On November 15th Mr. Khizanishvili, now the deputy-mayor of Tbilisi, and ten other Interior Ministry officials was arrested due the charge of kidnapping and illegal surveillance, while one of them was accused of damaging equipment imported by Ivanishvili’s Cartu Group in 2011 after Georgian Dream leader entered politics.

On November 16th police arrested Mr. Tengiz Gunava, another senior Interior Ministry official, on charges of illegal possession of firearms and drugs.Vano Merabishvili, the former Prime Minister, expressed the opinion that these arrests are in order to put pressure on his figure and his work in the precedent administration (read AGC Communication – Continuano gli arresti politici in Georgia). On November 18th Mr. Gigi Ugulava, Tbilisi’s mayor, said that charges against Mr. Khizanishvili are fabricated and false, while two days later Mr.
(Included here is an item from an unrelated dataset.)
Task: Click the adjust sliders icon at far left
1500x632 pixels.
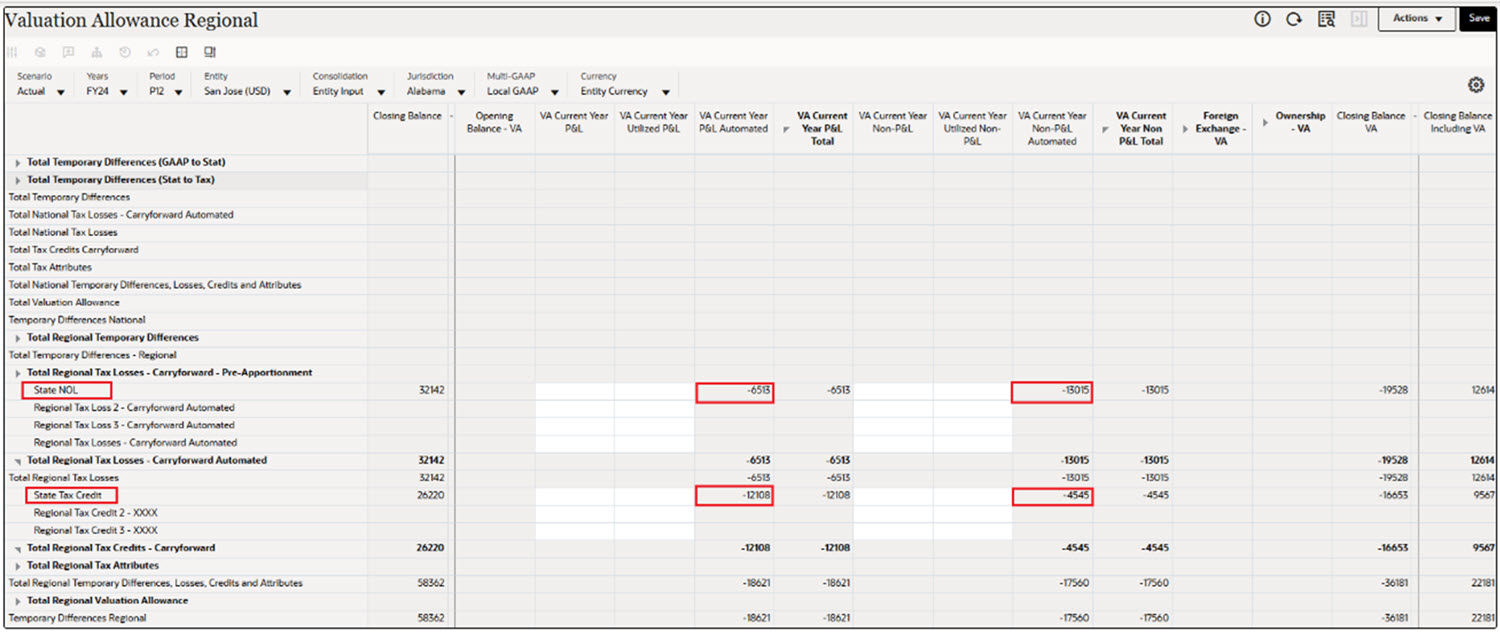Action: coord(13,52)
Mikheil Saakashvili, Georgian president, compared the Prime Minister Bidzina Ivanishvili to the French revolutionary Robespierre.
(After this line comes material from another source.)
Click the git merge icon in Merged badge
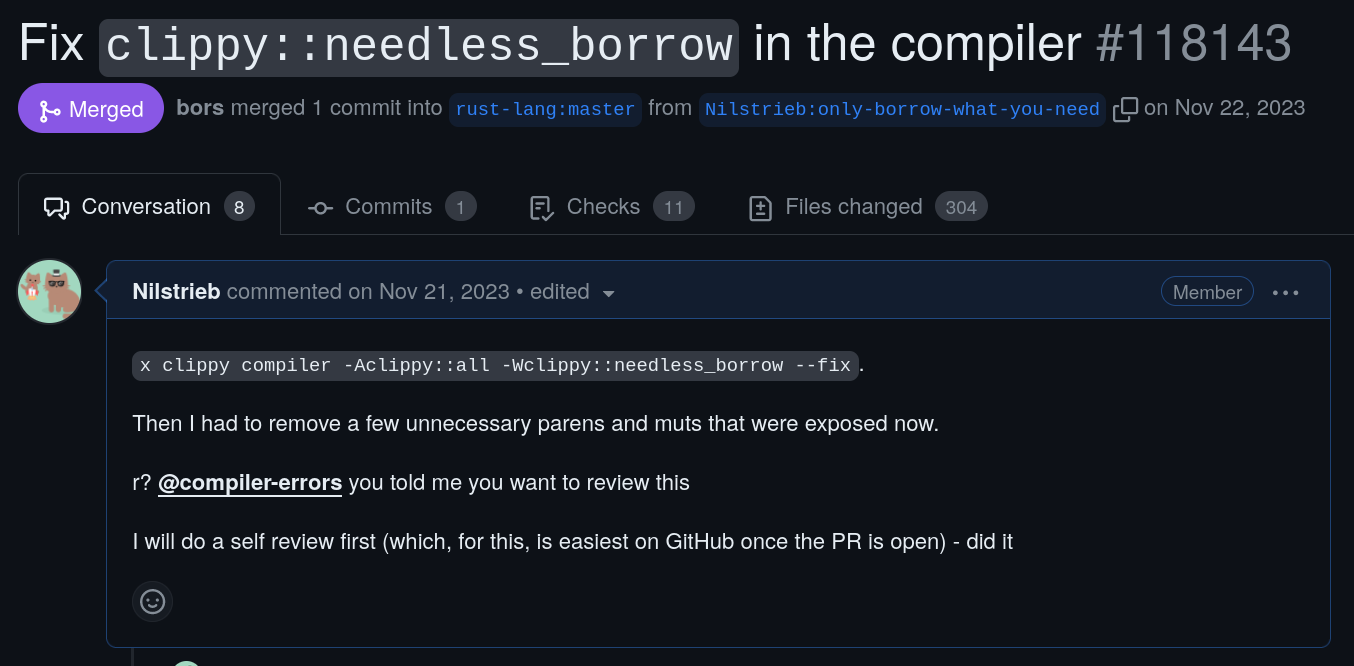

The causes of this arrests could be the actions that Mr. Khizanishvili and United National Movement did during the political campaign pre-election. In late September Mr. Khizanishviliordered secret recordings of senior figure from the opposition Georgian Dream coalition and officials blackmailed Beso Surmava, one of the Bidzina Ivanishvili bodyguards and uploaded the recording onto Youtube. On October 1st, Mr. Surmava was arrested and stayed in captive in west Georgia until a few days later the pools of Georgian elections. This events induced to think that the recent arrests in Georgia could be a political revenge by Ivanishvili and Georgian Dream Party against the operate of United National Movement.

These actions has cracked the relations between Georgia and NATO because after the authorities arrested Bacho Akhalaia, the former Interior Minister, and two Georgian top soldiers in early November, Anders Fogh Rasmussen, the NATO Secretary General, postponed his visit to Caucasian country and expressed extreme concern on Ivanishvili policy (read AGC Communication – Rasmussen rifiuta la commissione congiunta con la Georgia).

The Prime Minister answered that the arrests are part of a broader effort to restore a sense of justice to Georgia which includes opening up controversial old cases, strengthening judicial independence, and ensuring that parliament plays actually the role of country’s ombudsman.